Afortunadamente, las condiciones macroeconómicas actuales son propicias para iniciar la transición. El déficit fiscal representa un porcentaje relativamente pequeño del PIB; el Sistema Bancario Nacional mantiene un buen nivel de reservas (alrededor de $3.000 millones); las tasas de interés no son muy elevadas como para argumentar que sostienen artificialmente el tipo de cambio; las exportaciones y el mercado cambiario se han diversificado, y la confianza en la política económica es razonable. Además, el Banco Central está manejando el proceso con una gradualidad razonable y de forma transparente. Las instituciones públicas (cuyas transacciones en dólares son voluminosas) seguirán manejando sus operaciones directamente con el Banco Central y, en general, no hay ninguna crisis en ciernes.
No vemos ninguna razón objetiva para alimentar el sobresalto.
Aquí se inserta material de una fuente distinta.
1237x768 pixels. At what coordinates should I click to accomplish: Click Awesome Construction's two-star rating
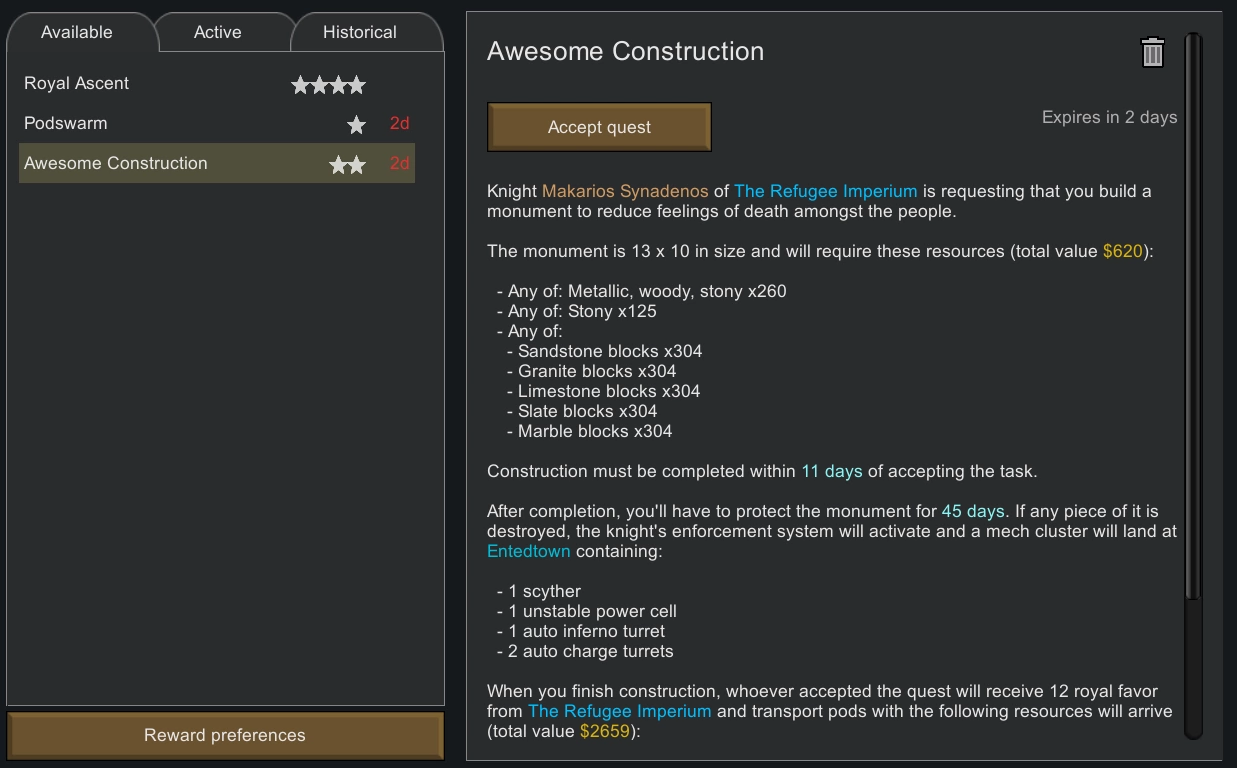347,165
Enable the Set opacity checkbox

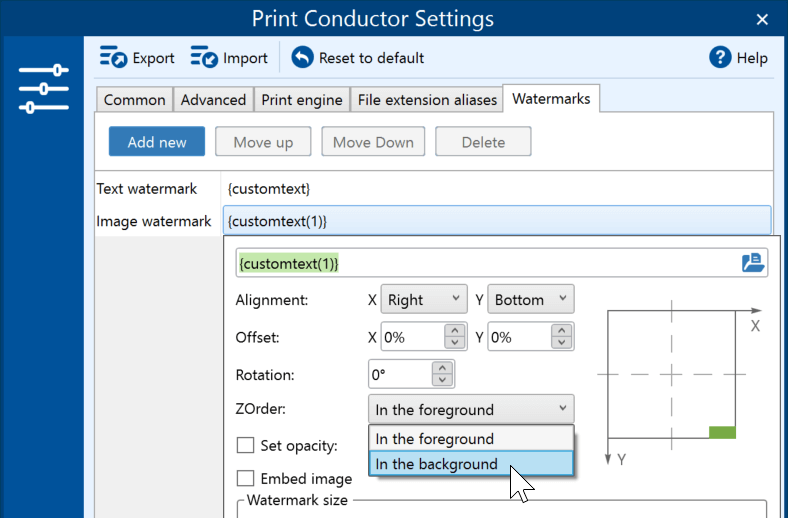(x=245, y=446)
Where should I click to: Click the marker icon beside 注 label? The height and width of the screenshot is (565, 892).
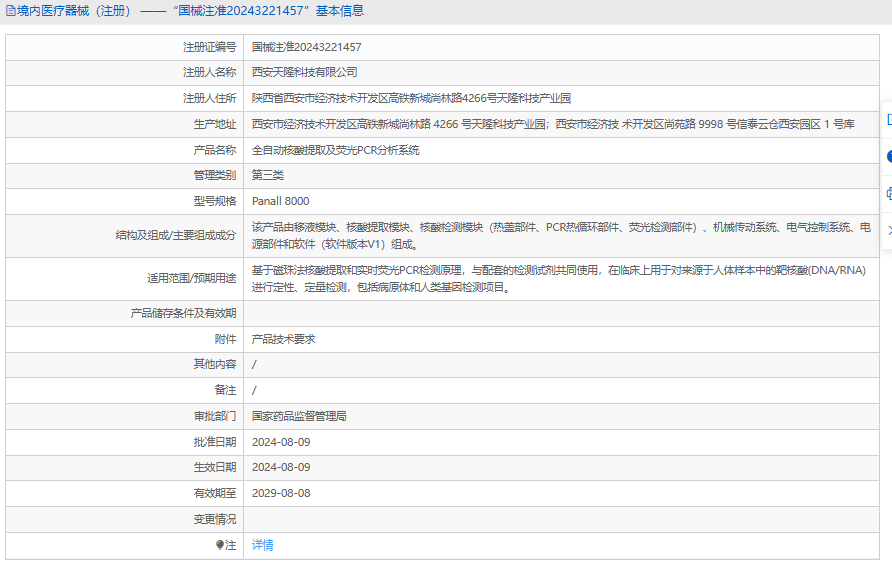click(220, 545)
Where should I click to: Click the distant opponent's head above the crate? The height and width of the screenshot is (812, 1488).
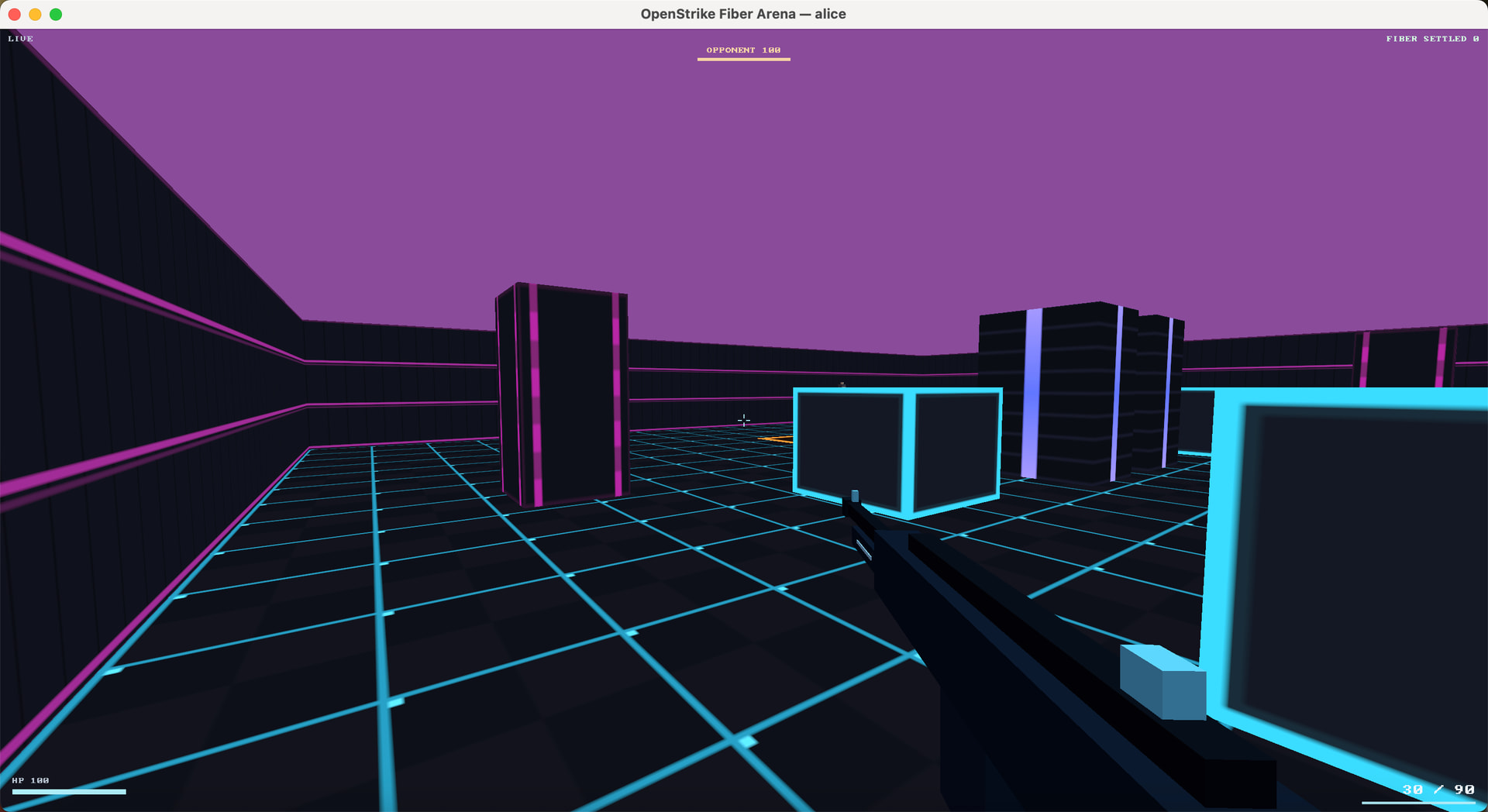842,384
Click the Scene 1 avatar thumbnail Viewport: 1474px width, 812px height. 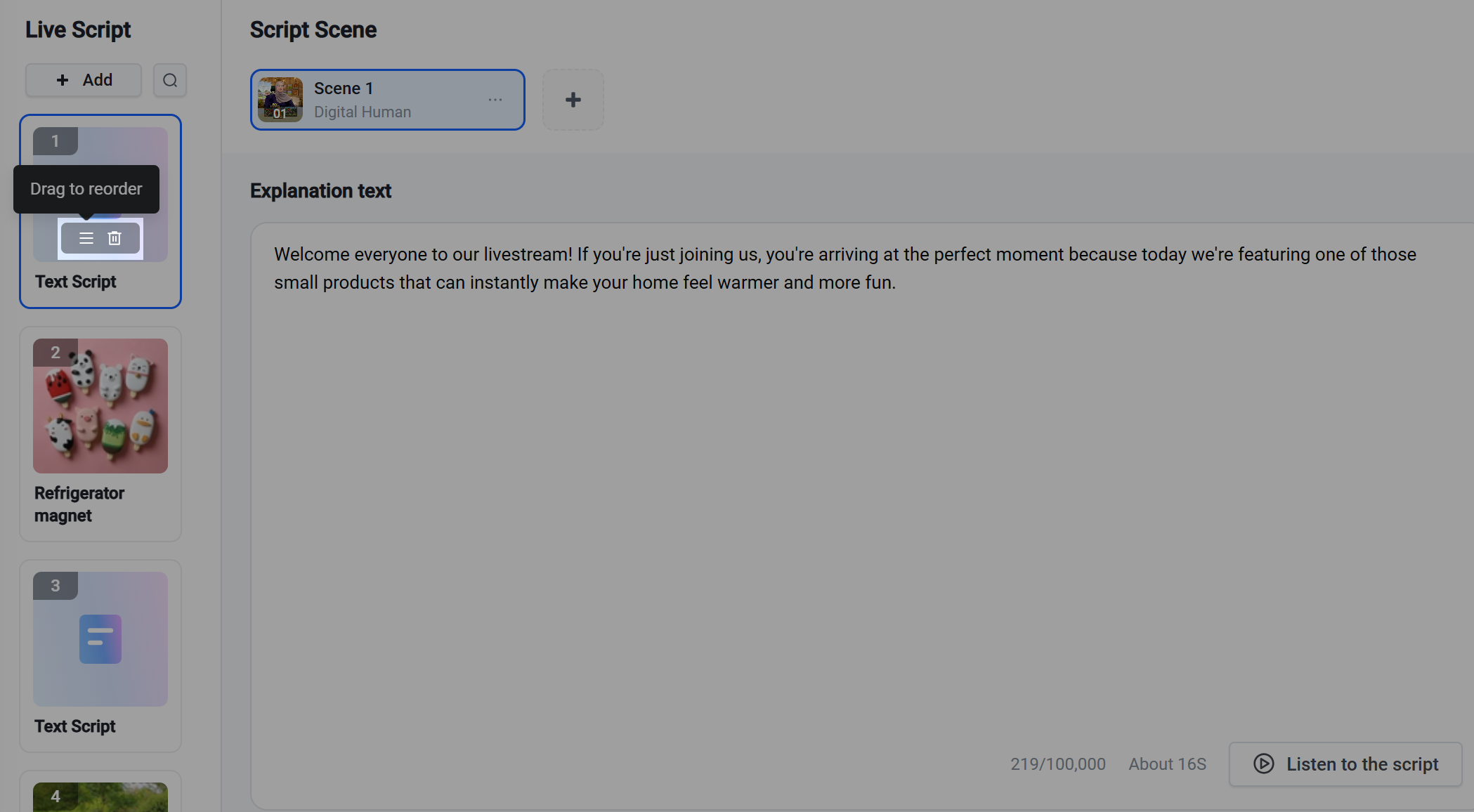coord(280,100)
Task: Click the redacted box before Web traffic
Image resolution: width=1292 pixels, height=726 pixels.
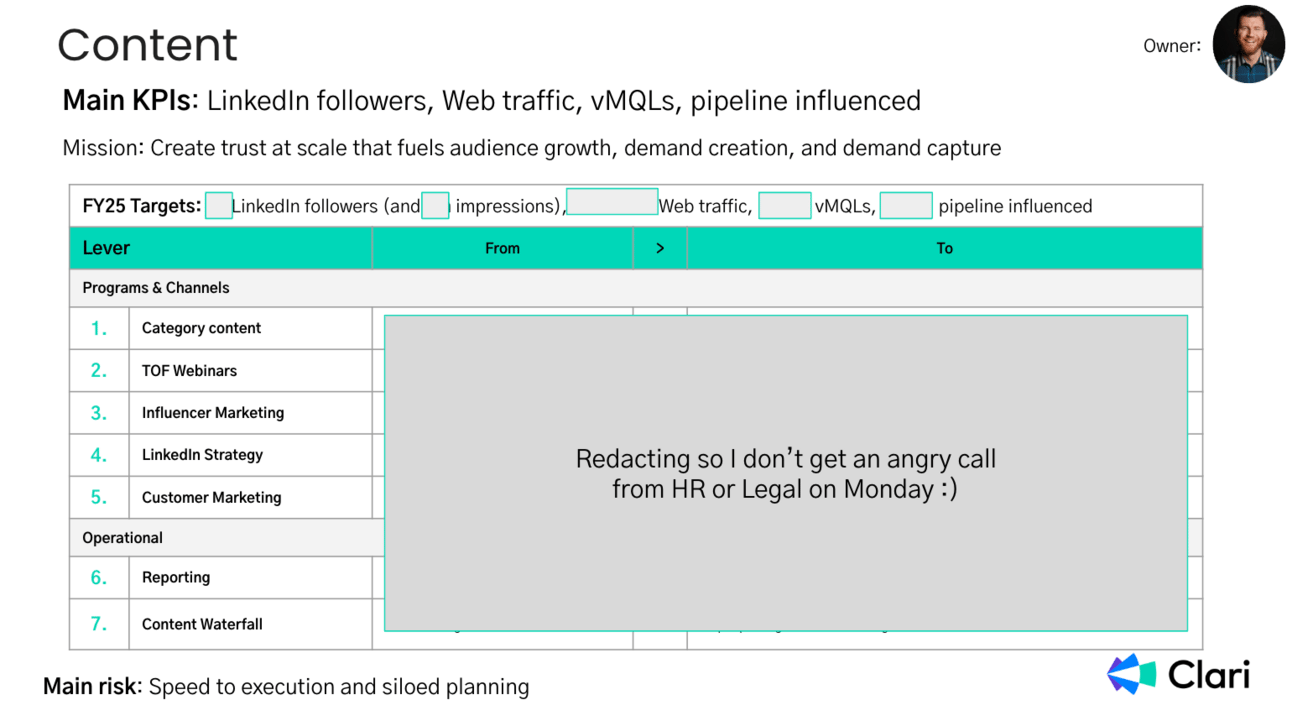Action: 612,201
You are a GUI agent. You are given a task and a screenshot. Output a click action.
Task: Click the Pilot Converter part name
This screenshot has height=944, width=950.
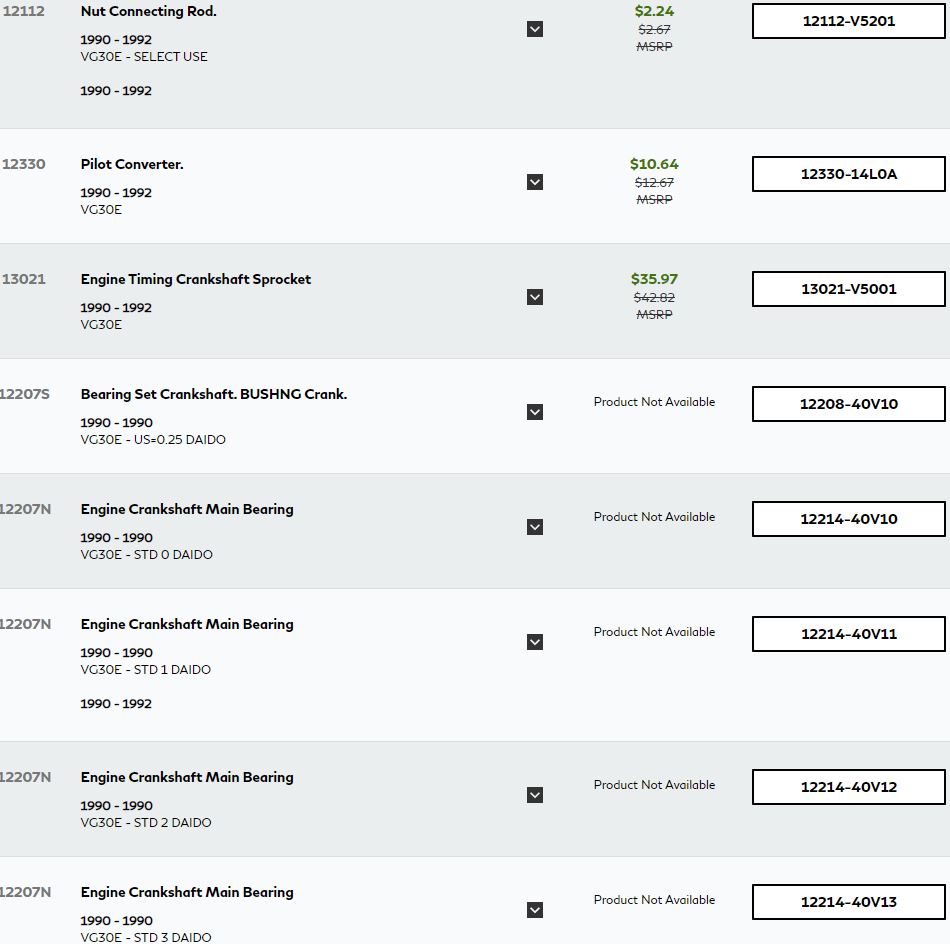tap(132, 164)
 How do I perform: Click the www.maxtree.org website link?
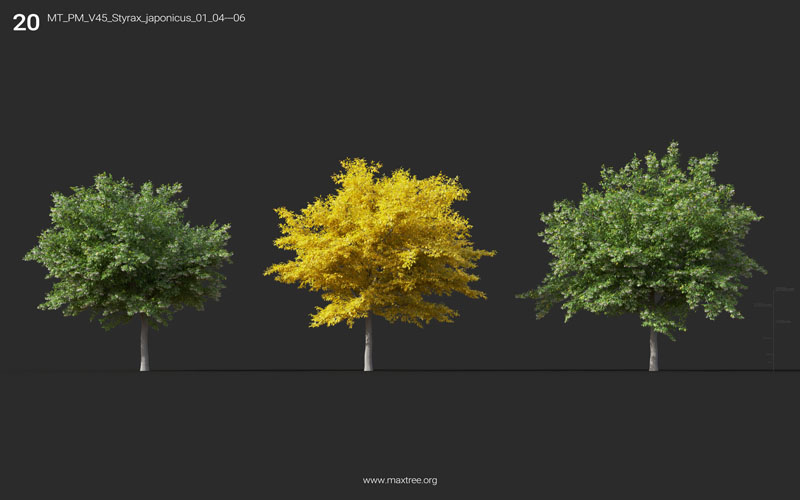click(x=399, y=480)
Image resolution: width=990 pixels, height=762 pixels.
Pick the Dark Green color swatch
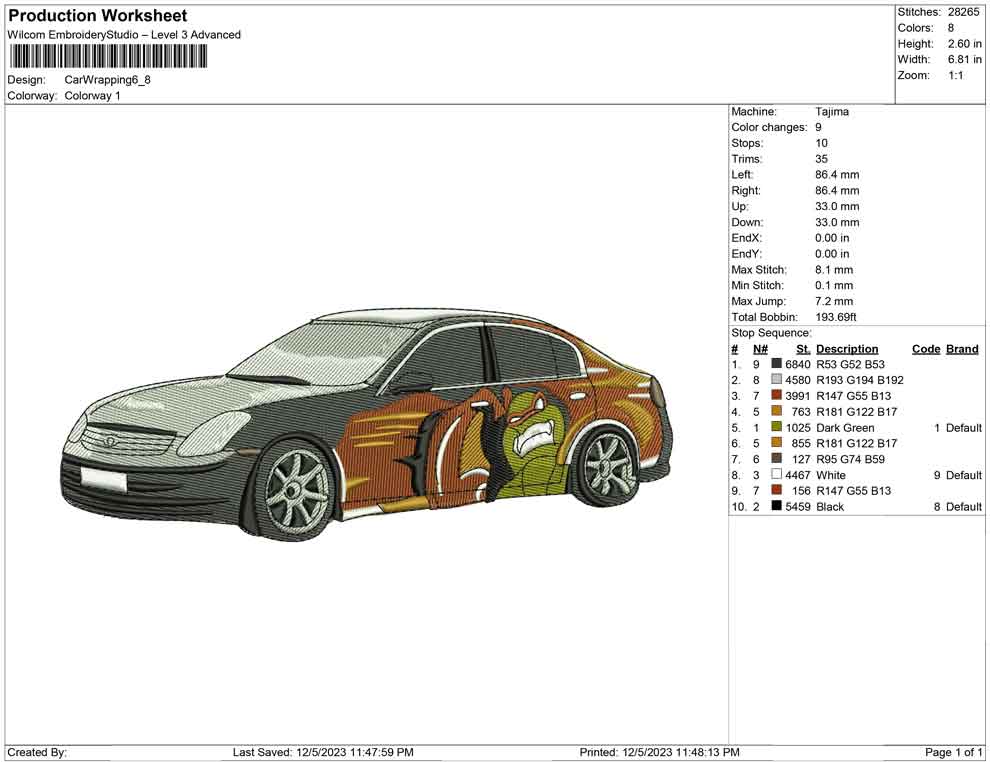click(x=776, y=428)
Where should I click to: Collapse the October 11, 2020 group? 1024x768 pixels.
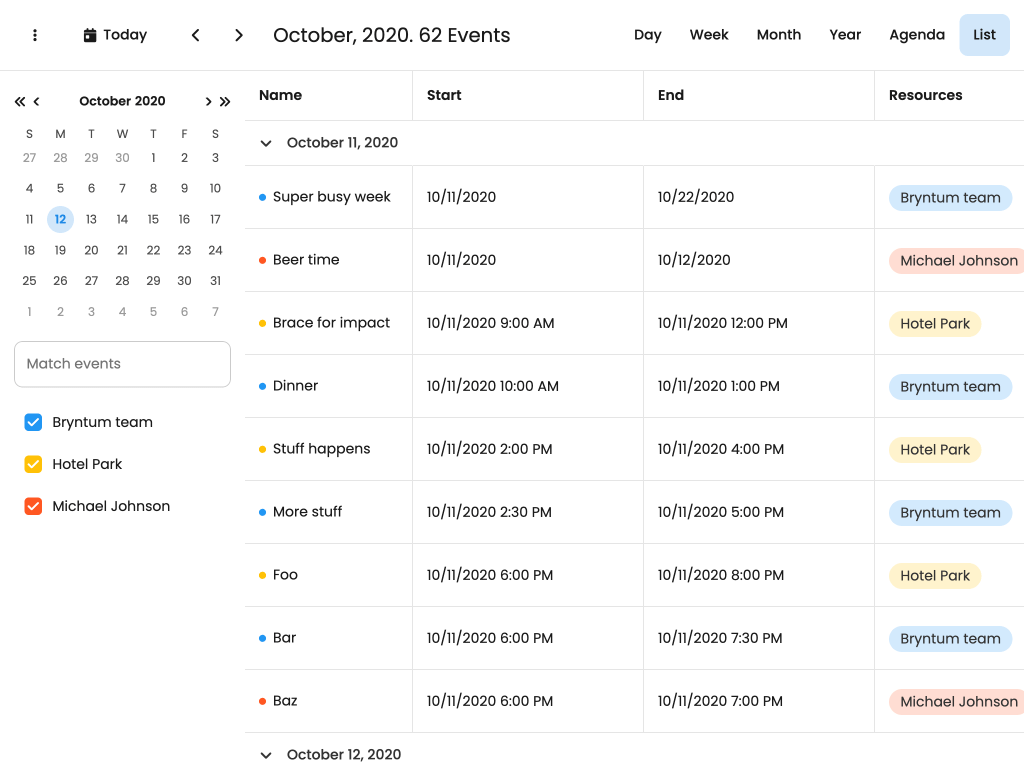tap(266, 143)
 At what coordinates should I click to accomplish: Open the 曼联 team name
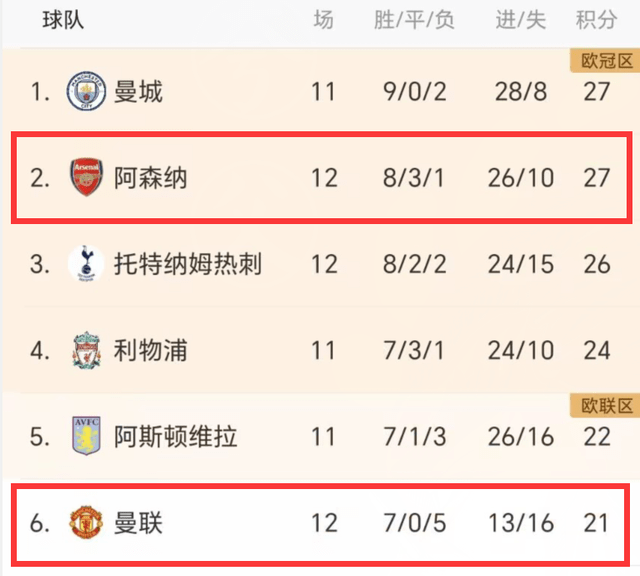click(138, 523)
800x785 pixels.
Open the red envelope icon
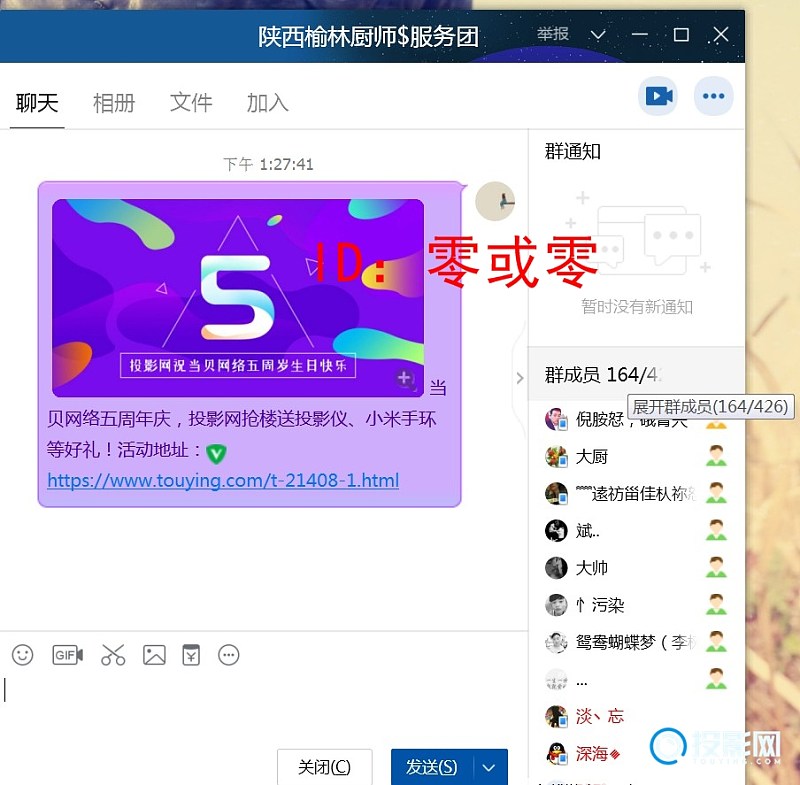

Sin embargo, varios aspectos deben quedar claros para todos los participantes: el régimen de bandas estrechas debe ser temporal; la meta es la flotación libre; el período de transición debe ser razonable, pero no indebidamente largo; y el propio sector privado debe encargarse de desarrollar mecanismos de cobertura cambiaria ágiles y poco costosos. Por su parte, el Gobierno y Banco Central deben tener muy claro que, al final, el éxito (o fracaso) de cualquier régimen cambiario depende de las bondades de la política macroeconómica. Ningún régimen cambiario, por mejor diseñado que esté, puede, por sí solo, hacer milagros.